- _Aim_
Update the rows starting at the line that contains "Task: Enable the 直排内横排 checkbox" and ending after the line that contains "tap(714, 329)", replacing "checkbox" with "toggle" and leaving everything else unchanged.

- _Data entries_
** BEGIN **

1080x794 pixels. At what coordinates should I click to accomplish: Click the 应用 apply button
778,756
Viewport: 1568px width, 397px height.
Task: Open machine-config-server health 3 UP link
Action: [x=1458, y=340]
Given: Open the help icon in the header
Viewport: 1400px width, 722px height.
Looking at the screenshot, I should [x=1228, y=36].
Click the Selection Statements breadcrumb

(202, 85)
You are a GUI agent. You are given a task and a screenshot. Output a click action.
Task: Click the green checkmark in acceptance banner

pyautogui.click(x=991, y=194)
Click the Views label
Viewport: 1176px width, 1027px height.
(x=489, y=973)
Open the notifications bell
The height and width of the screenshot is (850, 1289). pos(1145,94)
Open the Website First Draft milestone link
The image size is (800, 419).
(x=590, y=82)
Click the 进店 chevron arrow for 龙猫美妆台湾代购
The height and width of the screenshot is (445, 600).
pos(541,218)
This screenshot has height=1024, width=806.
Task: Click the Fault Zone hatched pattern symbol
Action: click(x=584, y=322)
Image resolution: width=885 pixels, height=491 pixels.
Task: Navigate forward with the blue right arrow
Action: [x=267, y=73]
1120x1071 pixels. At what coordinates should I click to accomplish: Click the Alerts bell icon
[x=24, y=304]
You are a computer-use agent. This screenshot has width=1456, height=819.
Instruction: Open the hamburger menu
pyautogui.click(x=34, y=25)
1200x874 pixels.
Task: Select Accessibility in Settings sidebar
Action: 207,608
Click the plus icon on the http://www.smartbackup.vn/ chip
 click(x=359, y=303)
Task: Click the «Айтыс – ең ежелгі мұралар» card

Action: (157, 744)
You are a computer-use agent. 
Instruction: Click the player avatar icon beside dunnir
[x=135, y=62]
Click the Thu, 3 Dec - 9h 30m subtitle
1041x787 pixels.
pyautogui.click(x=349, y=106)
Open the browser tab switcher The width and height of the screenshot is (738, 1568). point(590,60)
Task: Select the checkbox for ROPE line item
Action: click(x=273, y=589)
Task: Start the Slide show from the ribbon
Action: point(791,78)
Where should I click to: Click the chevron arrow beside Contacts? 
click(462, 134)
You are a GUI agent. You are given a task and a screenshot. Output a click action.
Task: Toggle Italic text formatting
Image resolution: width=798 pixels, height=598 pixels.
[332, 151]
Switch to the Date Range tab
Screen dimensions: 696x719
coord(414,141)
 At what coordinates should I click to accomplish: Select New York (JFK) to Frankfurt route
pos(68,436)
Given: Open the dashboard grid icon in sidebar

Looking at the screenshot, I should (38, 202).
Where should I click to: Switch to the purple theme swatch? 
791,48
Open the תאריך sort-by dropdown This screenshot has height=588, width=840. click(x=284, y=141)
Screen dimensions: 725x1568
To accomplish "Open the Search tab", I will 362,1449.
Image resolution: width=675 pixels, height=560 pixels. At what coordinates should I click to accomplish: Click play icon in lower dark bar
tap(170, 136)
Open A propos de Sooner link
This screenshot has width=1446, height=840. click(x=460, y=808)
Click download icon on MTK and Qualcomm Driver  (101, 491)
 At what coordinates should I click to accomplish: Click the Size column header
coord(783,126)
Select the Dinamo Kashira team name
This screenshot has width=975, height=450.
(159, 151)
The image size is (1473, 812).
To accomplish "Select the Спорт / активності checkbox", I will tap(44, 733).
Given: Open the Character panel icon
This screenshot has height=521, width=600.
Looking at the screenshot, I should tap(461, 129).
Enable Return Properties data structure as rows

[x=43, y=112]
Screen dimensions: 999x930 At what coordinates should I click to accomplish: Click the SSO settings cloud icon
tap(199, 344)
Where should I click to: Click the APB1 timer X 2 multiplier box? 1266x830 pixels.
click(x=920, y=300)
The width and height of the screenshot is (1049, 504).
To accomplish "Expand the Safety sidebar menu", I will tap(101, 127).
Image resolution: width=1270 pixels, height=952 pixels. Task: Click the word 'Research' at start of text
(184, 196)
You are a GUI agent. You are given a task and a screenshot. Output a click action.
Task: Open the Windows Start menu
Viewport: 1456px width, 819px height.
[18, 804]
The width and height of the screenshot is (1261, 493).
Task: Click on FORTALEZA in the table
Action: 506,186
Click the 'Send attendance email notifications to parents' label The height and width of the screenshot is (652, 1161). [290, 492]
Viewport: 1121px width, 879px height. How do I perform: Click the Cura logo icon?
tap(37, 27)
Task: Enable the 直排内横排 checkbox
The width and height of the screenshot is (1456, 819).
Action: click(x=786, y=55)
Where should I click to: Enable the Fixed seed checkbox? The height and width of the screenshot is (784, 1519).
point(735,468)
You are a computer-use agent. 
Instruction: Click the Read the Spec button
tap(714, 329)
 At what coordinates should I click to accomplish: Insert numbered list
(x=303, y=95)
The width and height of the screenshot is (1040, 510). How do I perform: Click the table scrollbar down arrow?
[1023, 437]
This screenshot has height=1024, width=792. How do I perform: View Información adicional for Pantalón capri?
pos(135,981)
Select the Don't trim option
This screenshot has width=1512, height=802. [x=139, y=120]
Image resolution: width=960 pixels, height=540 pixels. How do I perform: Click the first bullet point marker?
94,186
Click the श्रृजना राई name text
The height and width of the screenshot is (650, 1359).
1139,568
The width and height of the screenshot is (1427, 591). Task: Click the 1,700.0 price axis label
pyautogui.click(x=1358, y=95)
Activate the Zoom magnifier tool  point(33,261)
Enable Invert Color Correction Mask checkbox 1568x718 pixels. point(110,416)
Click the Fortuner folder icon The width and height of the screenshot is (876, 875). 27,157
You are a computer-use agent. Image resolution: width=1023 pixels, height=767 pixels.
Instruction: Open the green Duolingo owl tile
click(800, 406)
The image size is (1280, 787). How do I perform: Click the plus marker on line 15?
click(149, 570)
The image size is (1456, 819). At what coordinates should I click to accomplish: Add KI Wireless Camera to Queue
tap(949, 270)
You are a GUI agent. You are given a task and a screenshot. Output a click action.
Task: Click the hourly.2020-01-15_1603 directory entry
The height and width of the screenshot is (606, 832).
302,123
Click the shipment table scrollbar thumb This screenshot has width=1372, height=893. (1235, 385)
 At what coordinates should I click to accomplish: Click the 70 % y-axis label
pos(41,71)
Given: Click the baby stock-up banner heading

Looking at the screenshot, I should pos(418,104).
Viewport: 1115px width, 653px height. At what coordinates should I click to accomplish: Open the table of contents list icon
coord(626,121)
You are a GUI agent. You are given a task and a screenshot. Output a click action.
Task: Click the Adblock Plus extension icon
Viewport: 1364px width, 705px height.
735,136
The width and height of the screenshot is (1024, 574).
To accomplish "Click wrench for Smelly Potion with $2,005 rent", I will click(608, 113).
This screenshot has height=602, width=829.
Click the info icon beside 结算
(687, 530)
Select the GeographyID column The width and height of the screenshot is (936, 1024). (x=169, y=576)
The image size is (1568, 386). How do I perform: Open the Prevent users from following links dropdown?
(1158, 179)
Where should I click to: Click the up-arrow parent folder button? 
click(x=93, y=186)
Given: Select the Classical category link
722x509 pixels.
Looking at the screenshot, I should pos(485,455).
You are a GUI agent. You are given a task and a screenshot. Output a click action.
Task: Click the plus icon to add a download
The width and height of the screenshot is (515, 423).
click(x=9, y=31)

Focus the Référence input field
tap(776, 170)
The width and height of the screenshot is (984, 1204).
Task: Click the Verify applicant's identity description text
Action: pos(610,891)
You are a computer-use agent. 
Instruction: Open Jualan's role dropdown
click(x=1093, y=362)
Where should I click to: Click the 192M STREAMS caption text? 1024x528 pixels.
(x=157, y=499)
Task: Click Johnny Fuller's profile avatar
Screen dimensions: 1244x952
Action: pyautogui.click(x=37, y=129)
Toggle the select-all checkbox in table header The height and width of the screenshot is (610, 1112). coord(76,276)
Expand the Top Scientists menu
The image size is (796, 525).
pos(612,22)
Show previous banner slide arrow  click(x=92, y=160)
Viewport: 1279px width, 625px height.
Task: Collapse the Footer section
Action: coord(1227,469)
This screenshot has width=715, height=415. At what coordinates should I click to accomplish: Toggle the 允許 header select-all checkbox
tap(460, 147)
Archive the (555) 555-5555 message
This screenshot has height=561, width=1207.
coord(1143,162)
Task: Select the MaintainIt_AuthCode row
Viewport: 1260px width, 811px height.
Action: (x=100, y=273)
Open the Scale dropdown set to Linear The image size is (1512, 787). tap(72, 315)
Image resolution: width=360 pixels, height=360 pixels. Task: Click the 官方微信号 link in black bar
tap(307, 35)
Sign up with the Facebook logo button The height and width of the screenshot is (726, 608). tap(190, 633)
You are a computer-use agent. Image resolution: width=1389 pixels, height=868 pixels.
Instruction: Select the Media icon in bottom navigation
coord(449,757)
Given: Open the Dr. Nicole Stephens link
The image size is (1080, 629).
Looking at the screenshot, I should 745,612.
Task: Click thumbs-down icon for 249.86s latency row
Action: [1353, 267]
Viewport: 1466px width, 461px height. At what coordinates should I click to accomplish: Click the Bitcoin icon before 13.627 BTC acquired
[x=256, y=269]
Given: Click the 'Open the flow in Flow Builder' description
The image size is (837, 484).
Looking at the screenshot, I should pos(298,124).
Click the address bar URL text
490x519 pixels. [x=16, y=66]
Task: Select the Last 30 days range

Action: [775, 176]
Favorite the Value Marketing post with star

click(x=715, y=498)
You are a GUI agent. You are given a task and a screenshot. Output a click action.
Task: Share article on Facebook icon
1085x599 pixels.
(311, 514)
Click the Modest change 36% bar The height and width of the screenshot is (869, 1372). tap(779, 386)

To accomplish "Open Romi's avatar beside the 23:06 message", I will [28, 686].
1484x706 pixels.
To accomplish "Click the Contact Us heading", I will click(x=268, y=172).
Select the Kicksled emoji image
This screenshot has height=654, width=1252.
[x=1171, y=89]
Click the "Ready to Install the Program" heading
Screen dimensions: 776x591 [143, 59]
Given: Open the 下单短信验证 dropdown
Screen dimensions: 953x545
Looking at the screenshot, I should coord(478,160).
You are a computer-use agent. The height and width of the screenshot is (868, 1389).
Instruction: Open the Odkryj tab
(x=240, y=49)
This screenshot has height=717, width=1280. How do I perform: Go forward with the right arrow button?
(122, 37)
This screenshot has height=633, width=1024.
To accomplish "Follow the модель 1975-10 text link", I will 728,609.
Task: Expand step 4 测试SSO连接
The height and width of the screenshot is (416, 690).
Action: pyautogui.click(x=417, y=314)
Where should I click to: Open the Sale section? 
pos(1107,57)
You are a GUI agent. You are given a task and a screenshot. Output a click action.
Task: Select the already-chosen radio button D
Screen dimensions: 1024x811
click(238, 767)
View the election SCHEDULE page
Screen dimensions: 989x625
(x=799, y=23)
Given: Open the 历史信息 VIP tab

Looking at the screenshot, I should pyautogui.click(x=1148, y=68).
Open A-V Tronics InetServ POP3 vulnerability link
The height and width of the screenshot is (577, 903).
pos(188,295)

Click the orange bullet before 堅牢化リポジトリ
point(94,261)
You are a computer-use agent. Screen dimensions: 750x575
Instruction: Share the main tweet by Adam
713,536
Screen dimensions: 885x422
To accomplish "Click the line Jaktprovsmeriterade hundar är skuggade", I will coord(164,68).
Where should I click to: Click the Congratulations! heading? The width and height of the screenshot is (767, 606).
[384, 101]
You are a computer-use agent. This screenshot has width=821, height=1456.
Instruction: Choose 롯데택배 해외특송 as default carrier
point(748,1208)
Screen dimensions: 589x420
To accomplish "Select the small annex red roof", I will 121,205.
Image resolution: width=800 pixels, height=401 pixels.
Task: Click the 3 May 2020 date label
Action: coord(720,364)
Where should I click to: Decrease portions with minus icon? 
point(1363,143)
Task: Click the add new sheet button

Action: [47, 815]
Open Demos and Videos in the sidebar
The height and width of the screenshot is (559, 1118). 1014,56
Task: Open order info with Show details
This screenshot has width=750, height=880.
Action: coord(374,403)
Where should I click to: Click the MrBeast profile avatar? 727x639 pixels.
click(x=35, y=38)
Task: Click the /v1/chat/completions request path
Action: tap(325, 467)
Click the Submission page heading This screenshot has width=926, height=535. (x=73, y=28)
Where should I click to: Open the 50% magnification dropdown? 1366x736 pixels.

** END **

- _Correct result_
Task: Enable the 直排内横排 toggle
The width and height of the screenshot is (1456, 819).
Action: click(x=786, y=55)
Where should I click to: Enable the Fixed seed toggle? The height and width of the screenshot is (784, 1519).
point(735,468)
You are a computer-use agent. 
Instruction: Click the Read the Spec button
tap(714, 329)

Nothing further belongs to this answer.